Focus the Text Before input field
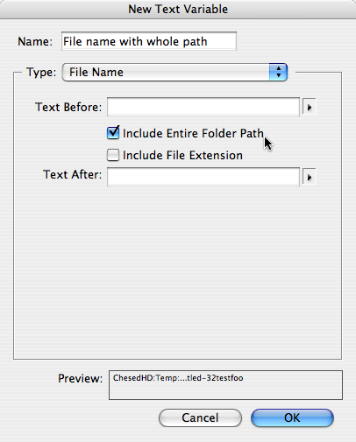The width and height of the screenshot is (356, 442). [x=203, y=107]
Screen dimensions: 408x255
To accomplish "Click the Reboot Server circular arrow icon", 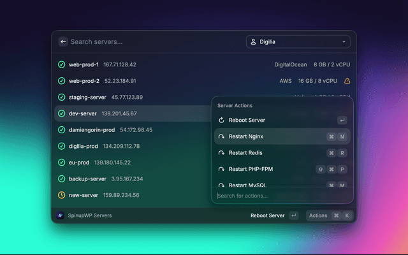I will [221, 120].
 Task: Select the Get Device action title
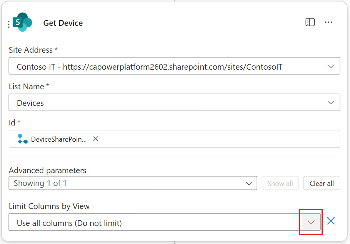[63, 23]
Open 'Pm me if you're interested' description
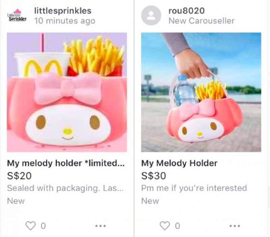270x237 pixels. 194,188
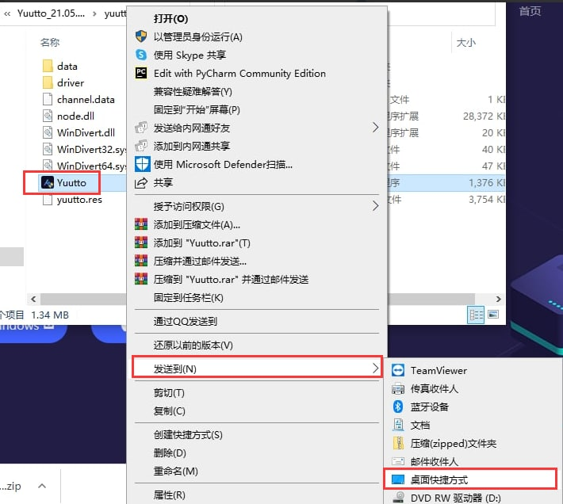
**********
Retype the material word for word, starting at the line that contains "Task: Select the Get Device action title" and going through the end of the material, including both of those lines. Leave the pictures out.

 Task: Select the Get Device action title
[63, 23]
Open 'Pm me if you're interested' description
270x237 pixels. 194,188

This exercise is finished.